What kind of run is this playlist built for?
This is a weekend warrior 10K or a tempo run where you're not racing, just moving with purpose. Fifty-five minutes at around 154 BPM average means it won't drag you into paces you can't hold, but it won't let you coast either. The energy stays high without going full hardcore until the proto-punk stretch. Perfect for those Saturday morning runs where you're clearing your head by refusing to think about anything except what's playing in your ears right now.
Does the BPM work for actual running cadence?
The average sits around 154 BPM, which is faster than your natural cadence but perfect for letting the music pull you forward slightly. Tracks like 'Got The Time' and 'Alternative Ulster' push toward 160-plus, which means they hit right when you need something to argue with your slowing pace. The new wave stuff—B-52's, Missing Persons, DEVO—tends to sit in that 145-155 sweet spot where your feet can lock in without forcing it. It's not metronomic, but that's the point. The variety keeps you from falling into autopilot.
Why does 'Alternative Ulster' hit so hard at track sixteen?
Because at mile four-ish of a fifty-five-minute run, you're exactly where Jake Burns was when he wrote it—caught between staying and leaving, between the easy choice and the honest one.

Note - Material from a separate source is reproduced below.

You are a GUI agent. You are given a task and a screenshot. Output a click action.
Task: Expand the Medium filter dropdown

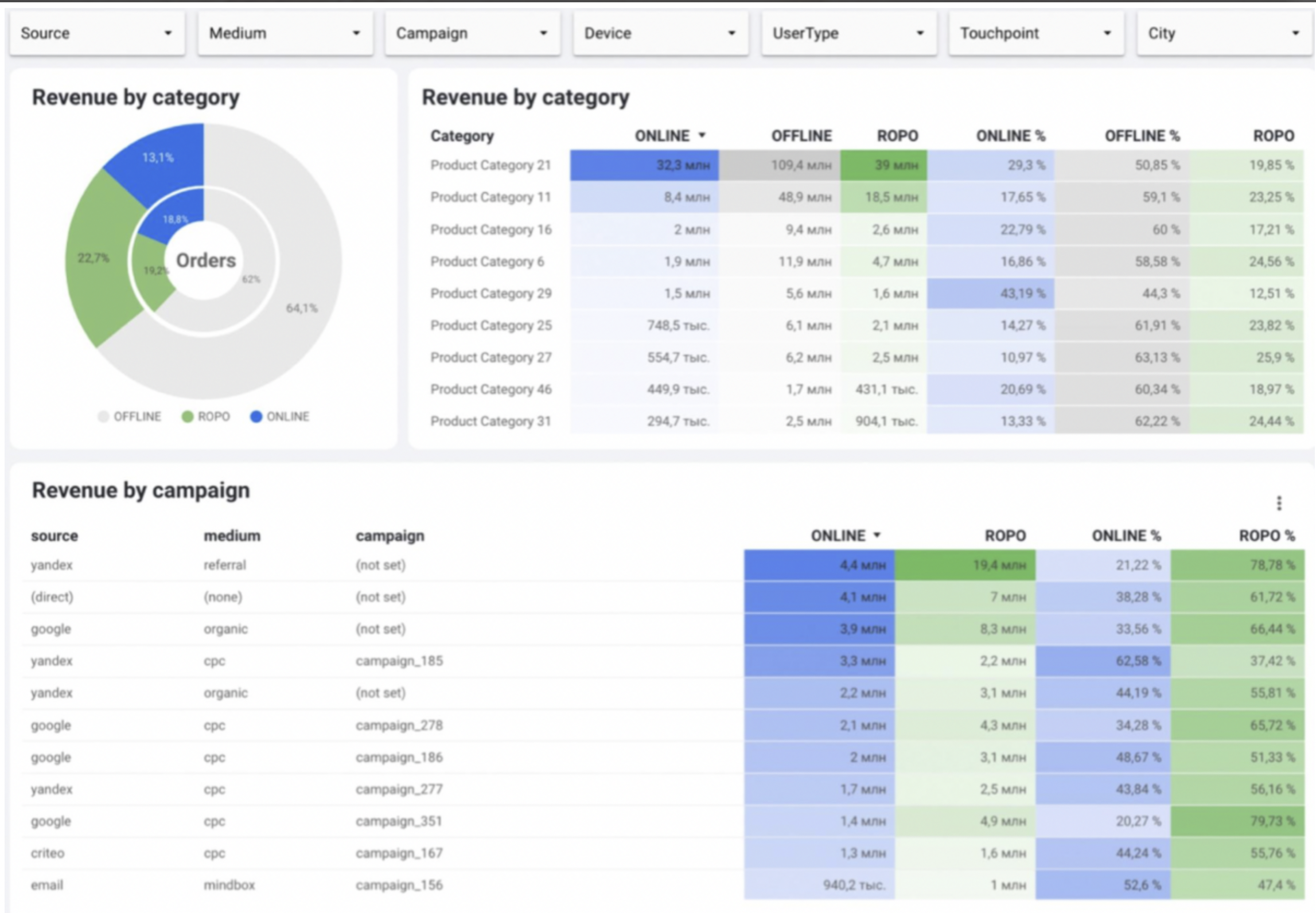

Stiff Little Fingers recorded this in 1978 Belfast and it sounds like it's still making that decision in real time. The guitar tone is confrontational, the tempo won't let you drift, and Burns' delivery has the specific urgency of someone who knows there's no clean answer. It doesn't motivate you. It challenges you. That's why it's the wall breaker.
What makes this mix of genres work for running when they're so different?
New wave, proto-punk, hardcore, ska, jangle pop—they shouldn't share the same run, except they all understand velocity and refusal. The B-52's and Agent Orange have nothing in common until you're three miles in and realize they're both about not slowing down long enough to second-guess yourself. The English Beat's two-tone ska sits between X's Los Angeles punk and it works because both scenes figured out that anger and joy can occupy the same tempo. Genre is just how record stores organize things. On a run, it's all just forward motion.
Is this too nostalgic, or does it actually move forward?
The playlist's subtitle promises nostalgia, but what it delivers is more complicated. The first half leans into memory—B-52's, X, DEVO—but by the time you hit Death and The Saints, you're listening to bands who recorded the blueprint before anyone knew what punk was. Then it closes with Wine Lips, a Toronto garage band from right now. The whole thing argues that history isn't linear, it's simultaneous. You're not running backward into memory. You're running through decades that are all happening at once if you sequence them right.